The experiment shows what fact-checkers are up against. When false information is let loose, it is very difficult to refute, especially when it corresponds to a preexisting narrative about a public figure.

A recent case helpfully illustrated this dilemma. The Associated Press’ Bob Lewis, a venerable Virginia political reporter, recently published a story claiming that Virginia gubernatorial candidate Terry McAuliffe had been named in a court document as having lied during a federal investigation. The story turned out to be untrue—the “TM” named in the report was not Terry McAuliffe, though he had been questioning in the investigation—but not before it had been blared across the internet by political and media figures already soured on McAuliffe’s integrity.

“That’s a great example of how humans are very good pattern recognizers,” Nyhan said about how a set of initials became a scandal. “We can be especially sensitive to seeing patterns that confirm what we expect to see, even if it’s not necessarily the case. That’s something you see in misinformation quite often, when people take a piece of evidence confirming a belief they have about a public figure. If you’re operating within the narrative of Terry McAuliffe’s questionable business dealings, and you see initials that match his, that could lead reporters astray.”

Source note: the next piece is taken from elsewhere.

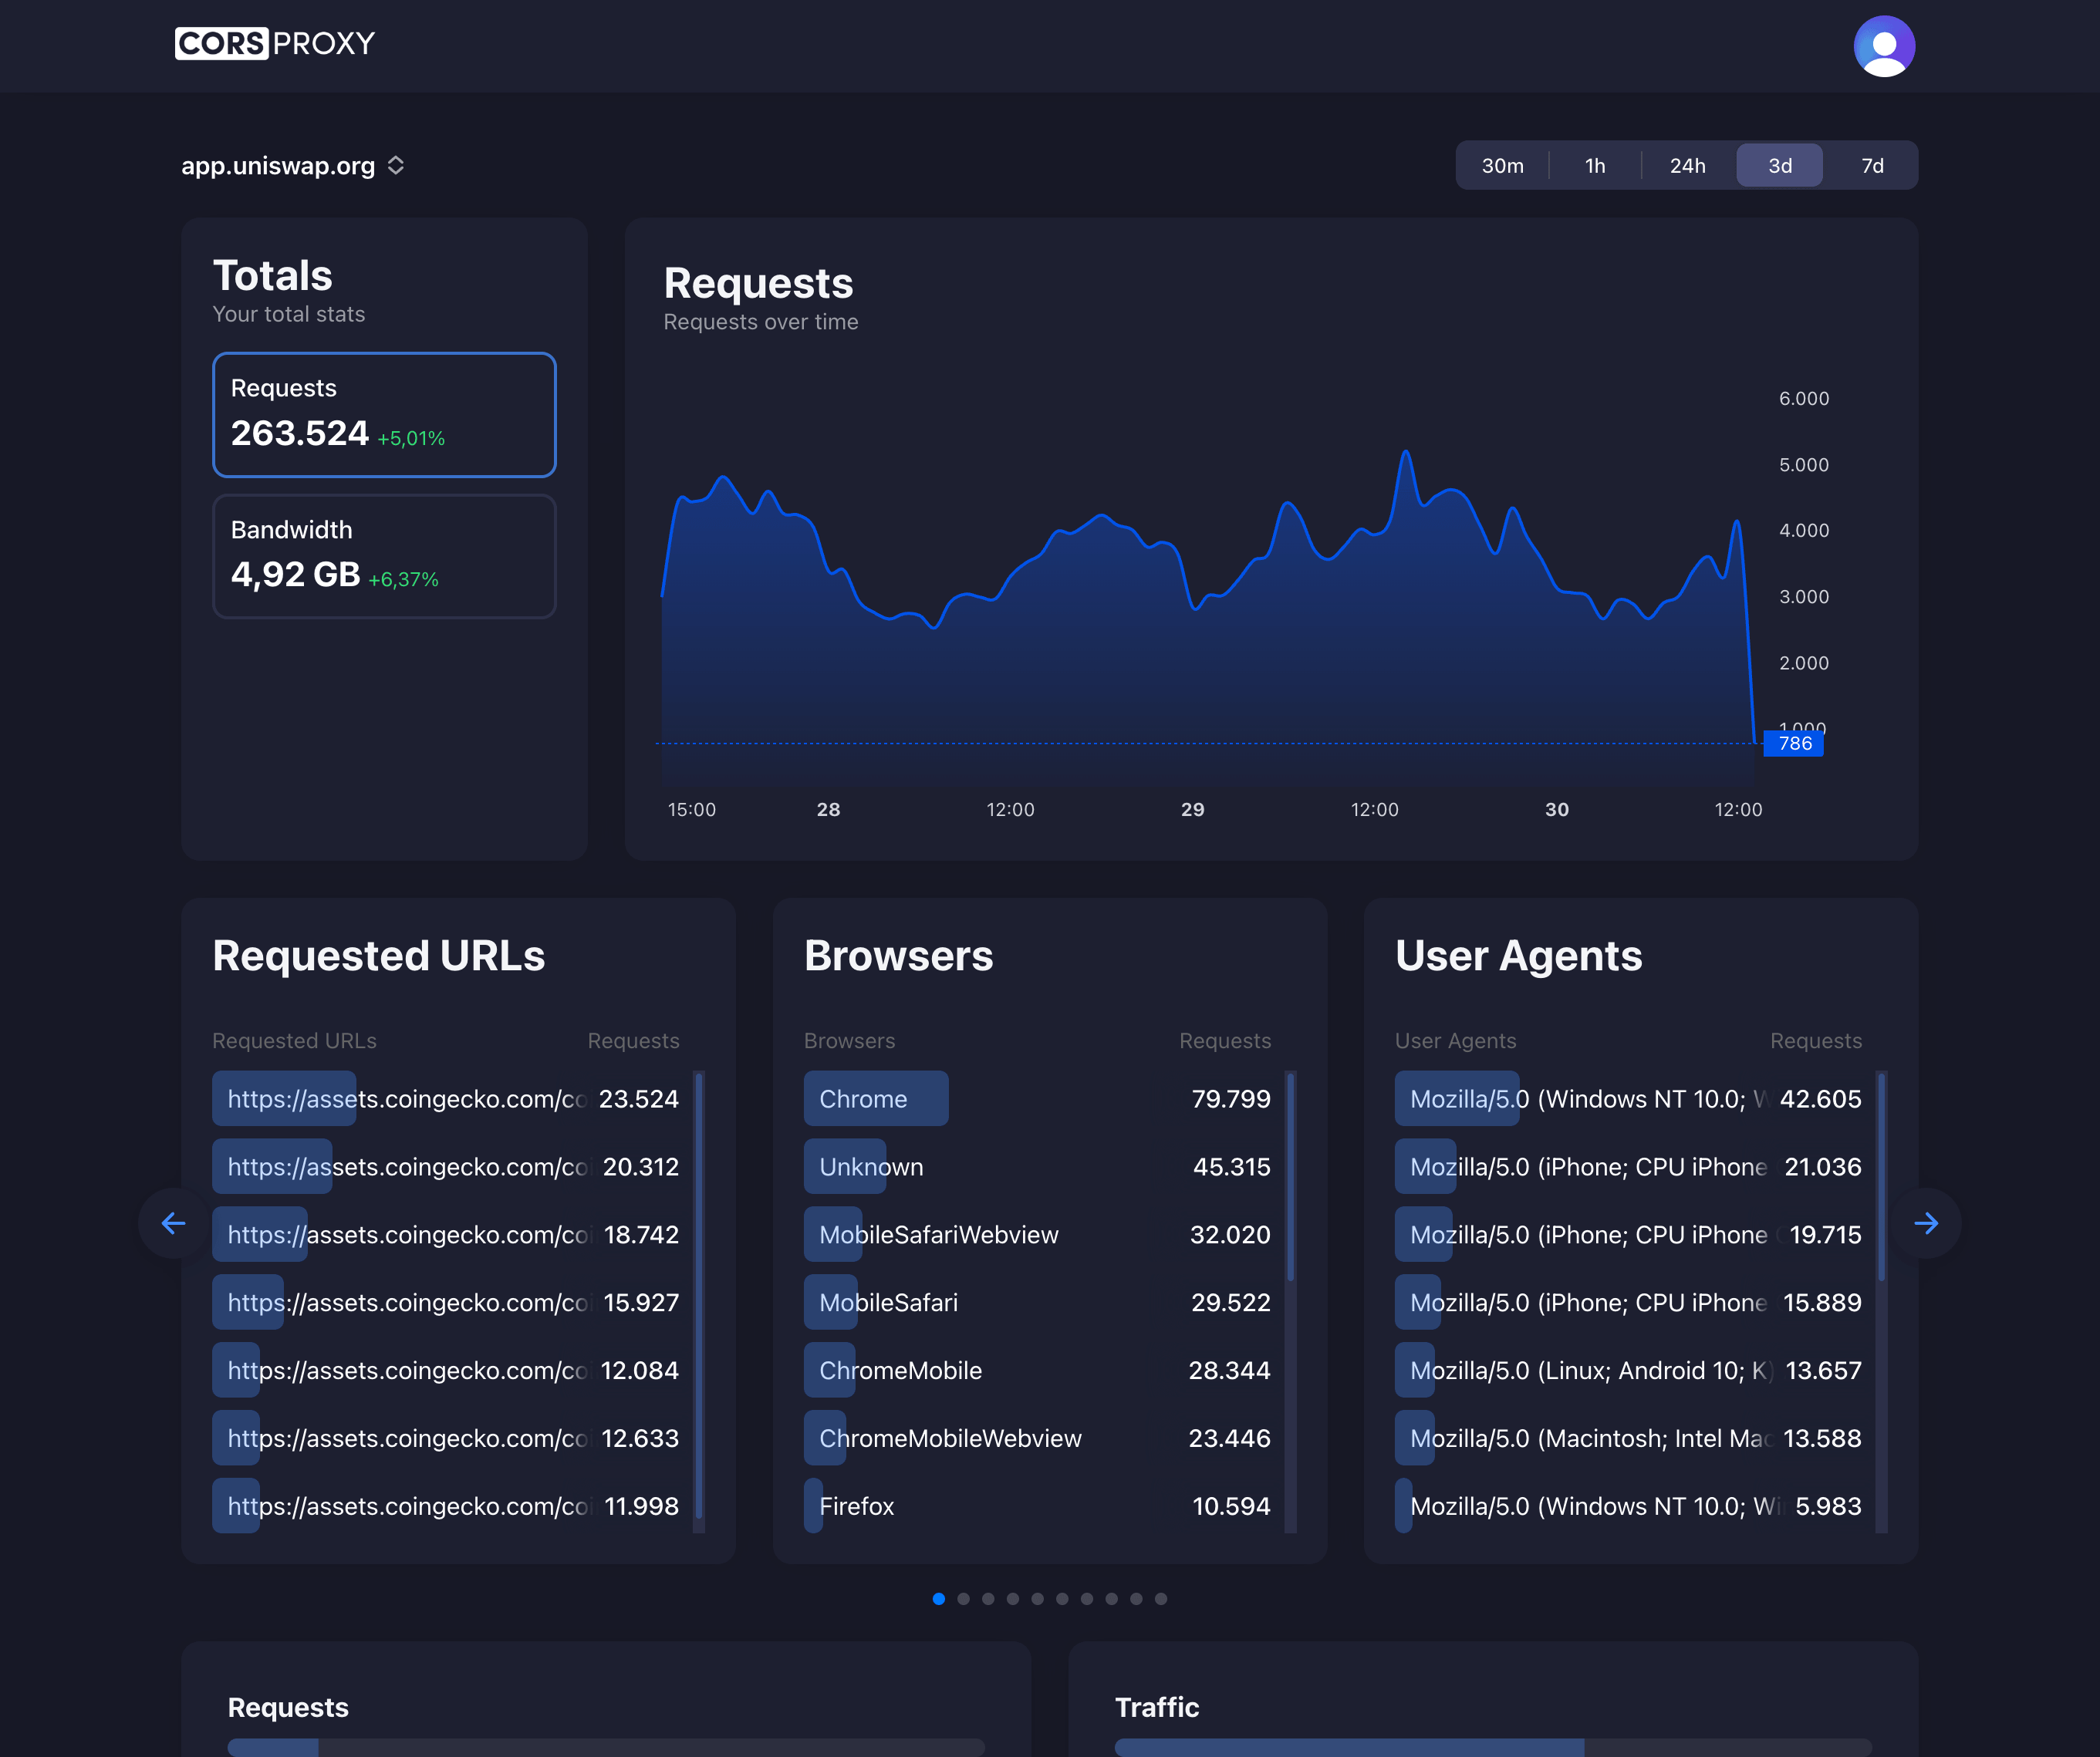The height and width of the screenshot is (1757, 2100).
Task: Select the Requests totals card
Action: [x=383, y=414]

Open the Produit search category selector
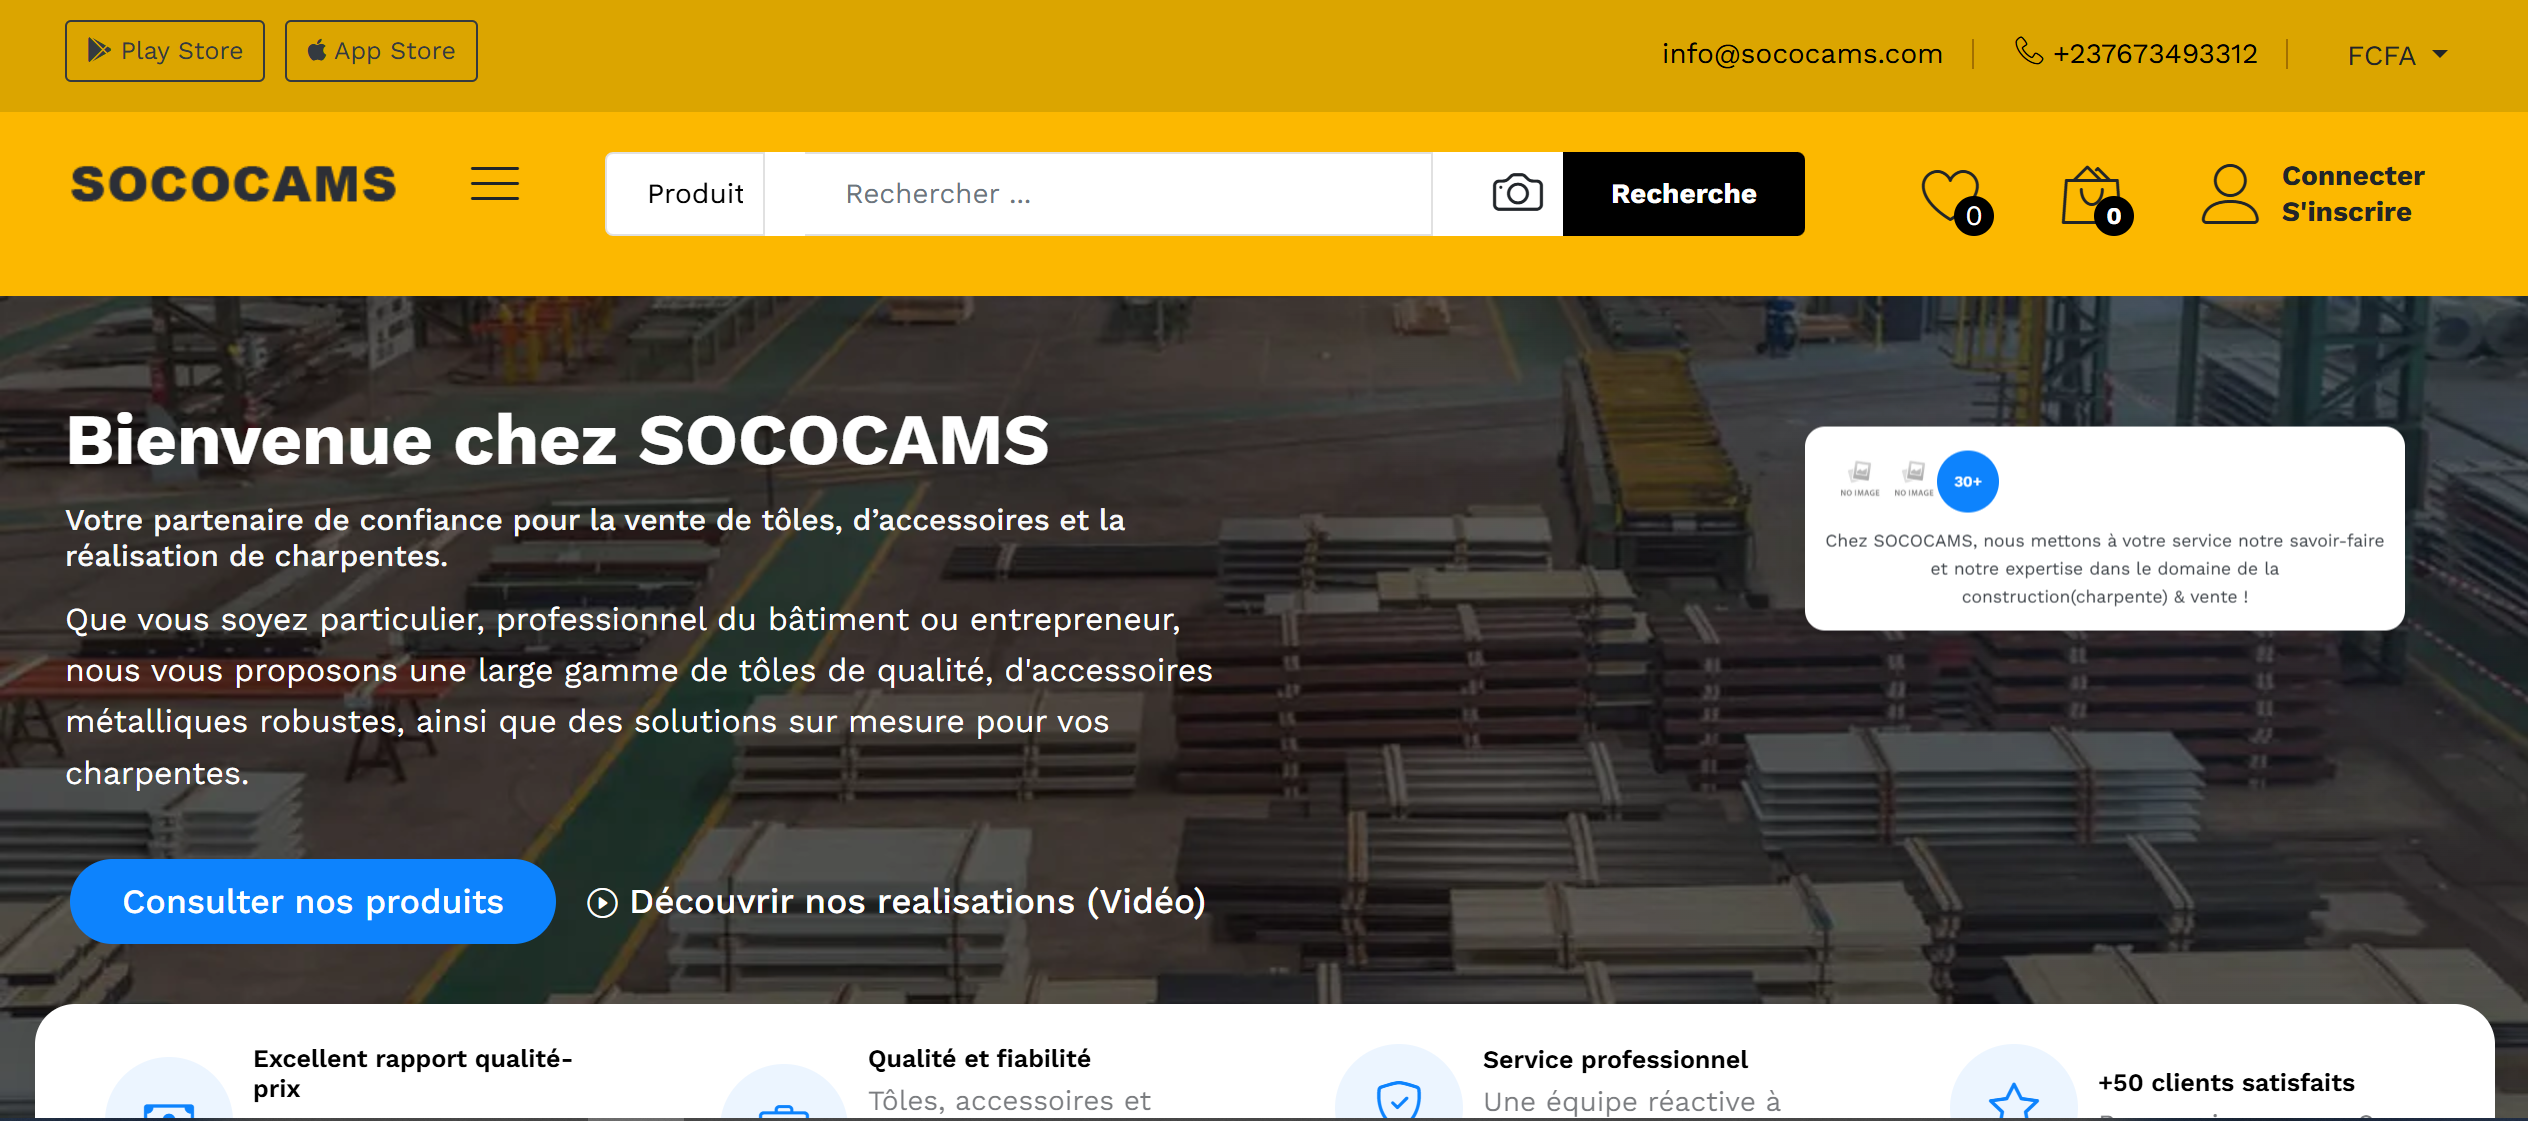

“Our research suggest it’s very difficult to unwind these stories once they’re out there,” Nyhan continued. “Especially when the false information that you’re trying to contradict coincides with some narrative about a public figure. The fact that this particular case doesn’t support the narrative about McAuliffe’s business dealings doesn’t mean that people will change their mind about McAuliffe.”

Nyhan added that in many cases similar to the AP/McAuliffe story, even when candidates are cleared of the initial charge they are still loathe to trumpet this fact, as any reiteration of a false charge, even a refutation of it, is likely to reinforce its negative impression. “Sometimes you have cases in which essentially both sides go quiet, and that gives the media incentive to not give coverage to a correction,” Nyhan said.

It is here that fact-checkers are most useful. Nyhan praised the emergence of dedicated fact-checking organizations since the early days of Spinsanity for encouraging the media to operate outside the boundaries of simply covering competing claims. “I think they’ve helped to raise awareness about the perils of what I would characterize as braindead he-said/she said reporting,” he said. “Reporters are much more aware of the problems that fact-checking was designed to address. The journalistic culture around these issues is changing.”

But he also stressed that many fact-checking resources were misapplied to national campaigns, where the volume of coverage enervated the effect of fact-checking. Focusing on local politicians, on the other hand, where even the smallest coverage can be influential on the outcome of a race, could have a trickle-up effect upon more prominent campaigns. “If fact-checkers start fact-checking state legislators, state elected officials, governors and House members more aggressively, it will not only put those people on notice, but their colleagues as well,” he said.

And while Nyhan was generally supportive of dedicated fact-checkers like PolitiFact and Washington Post’s Glenn Kessler, he cautioned that “ghettoizing” fact-checkers could create the impression that fact-checking was a specialty rather than an industry-wide practice.

“When facts are issued in a story, reporters should be trying to check them as best they can,” Nyhan said. “I sometimes worry about too much division of labor, where reporters say, ‘That’s what the fact-checkers do, I do something different.’ Fact-checking to me is a core function of journalism.”